- Task brief -
What is needed is an exact copy of all the entries below.

- Exercise materials -
········

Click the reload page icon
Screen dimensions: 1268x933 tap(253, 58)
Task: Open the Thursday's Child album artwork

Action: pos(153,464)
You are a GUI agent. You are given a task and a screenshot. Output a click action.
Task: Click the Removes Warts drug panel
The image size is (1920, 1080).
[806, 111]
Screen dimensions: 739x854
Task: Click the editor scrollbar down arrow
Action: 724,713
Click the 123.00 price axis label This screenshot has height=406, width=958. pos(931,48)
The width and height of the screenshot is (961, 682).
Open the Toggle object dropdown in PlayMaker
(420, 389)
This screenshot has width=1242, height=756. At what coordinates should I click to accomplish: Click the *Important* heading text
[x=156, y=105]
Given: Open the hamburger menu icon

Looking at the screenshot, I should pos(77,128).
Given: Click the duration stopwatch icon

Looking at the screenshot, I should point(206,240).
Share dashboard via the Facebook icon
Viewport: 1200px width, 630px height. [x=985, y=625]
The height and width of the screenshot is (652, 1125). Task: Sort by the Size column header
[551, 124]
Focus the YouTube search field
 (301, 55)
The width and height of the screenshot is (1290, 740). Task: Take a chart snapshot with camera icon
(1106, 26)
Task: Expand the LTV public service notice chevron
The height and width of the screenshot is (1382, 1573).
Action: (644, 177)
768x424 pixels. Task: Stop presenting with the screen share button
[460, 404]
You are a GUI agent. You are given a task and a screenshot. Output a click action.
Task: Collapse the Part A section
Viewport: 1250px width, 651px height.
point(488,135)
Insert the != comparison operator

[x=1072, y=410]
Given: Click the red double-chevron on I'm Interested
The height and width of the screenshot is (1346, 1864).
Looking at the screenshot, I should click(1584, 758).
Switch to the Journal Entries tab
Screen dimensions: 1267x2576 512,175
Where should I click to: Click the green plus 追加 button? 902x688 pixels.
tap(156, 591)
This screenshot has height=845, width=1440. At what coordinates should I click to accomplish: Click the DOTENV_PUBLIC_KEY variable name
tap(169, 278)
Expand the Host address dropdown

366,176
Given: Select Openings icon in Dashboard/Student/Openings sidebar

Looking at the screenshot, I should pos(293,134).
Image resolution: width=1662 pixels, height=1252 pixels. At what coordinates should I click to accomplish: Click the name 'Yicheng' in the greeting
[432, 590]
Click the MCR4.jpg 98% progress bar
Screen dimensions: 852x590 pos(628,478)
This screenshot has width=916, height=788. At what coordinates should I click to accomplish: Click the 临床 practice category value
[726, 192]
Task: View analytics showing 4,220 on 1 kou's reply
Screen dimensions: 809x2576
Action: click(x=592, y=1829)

········

- Output of the exercise -
Click the reload page icon
Screen dimensions: 1268x933 tap(253, 58)
Task: Open the Thursday's Child album artwork

Action: pos(153,464)
You are a GUI agent. You are given a task and a screenshot. Output a click action.
Task: Click the Removes Warts drug panel
The image size is (1920, 1080).
[806, 111]
Screen dimensions: 739x854
Task: Click the editor scrollbar down arrow
Action: 724,713
Click the 123.00 price axis label This screenshot has height=406, width=958. pos(931,48)
The width and height of the screenshot is (961, 682).
Open the Toggle object dropdown in PlayMaker
(420, 389)
This screenshot has width=1242, height=756. At what coordinates should I click to accomplish: Click the *Important* heading text
[x=156, y=105]
Given: Open the hamburger menu icon

Looking at the screenshot, I should pos(77,128).
Given: Click the duration stopwatch icon

Looking at the screenshot, I should point(206,240).
Share dashboard via the Facebook icon
Viewport: 1200px width, 630px height. [x=985, y=625]
The height and width of the screenshot is (652, 1125). Task: Sort by the Size column header
[551, 124]
Focus the YouTube search field
 (301, 55)
The width and height of the screenshot is (1290, 740). Task: Take a chart snapshot with camera icon
(1106, 26)
Task: Expand the LTV public service notice chevron
The height and width of the screenshot is (1382, 1573).
Action: (644, 177)
768x424 pixels. Task: Stop presenting with the screen share button
[460, 404]
You are a GUI agent. You are given a task and a screenshot. Output a click action.
Task: Collapse the Part A section
Viewport: 1250px width, 651px height.
point(488,135)
Insert the != comparison operator

[x=1072, y=410]
Given: Click the red double-chevron on I'm Interested
The height and width of the screenshot is (1346, 1864).
Looking at the screenshot, I should click(1584, 758).
Switch to the Journal Entries tab
Screen dimensions: 1267x2576 512,175
Where should I click to: Click the green plus 追加 button? 902x688 pixels.
tap(156, 591)
This screenshot has height=845, width=1440. At what coordinates should I click to accomplish: Click the DOTENV_PUBLIC_KEY variable name
tap(169, 278)
Expand the Host address dropdown

366,176
Given: Select Openings icon in Dashboard/Student/Openings sidebar

Looking at the screenshot, I should pos(293,134).
Image resolution: width=1662 pixels, height=1252 pixels. At what coordinates should I click to accomplish: Click the name 'Yicheng' in the greeting
[432, 590]
Click the MCR4.jpg 98% progress bar
Screen dimensions: 852x590 pos(628,478)
This screenshot has width=916, height=788. At what coordinates should I click to accomplish: Click the 临床 practice category value
[726, 192]
Task: View analytics showing 4,220 on 1 kou's reply
Screen dimensions: 809x2576
Action: click(x=592, y=1829)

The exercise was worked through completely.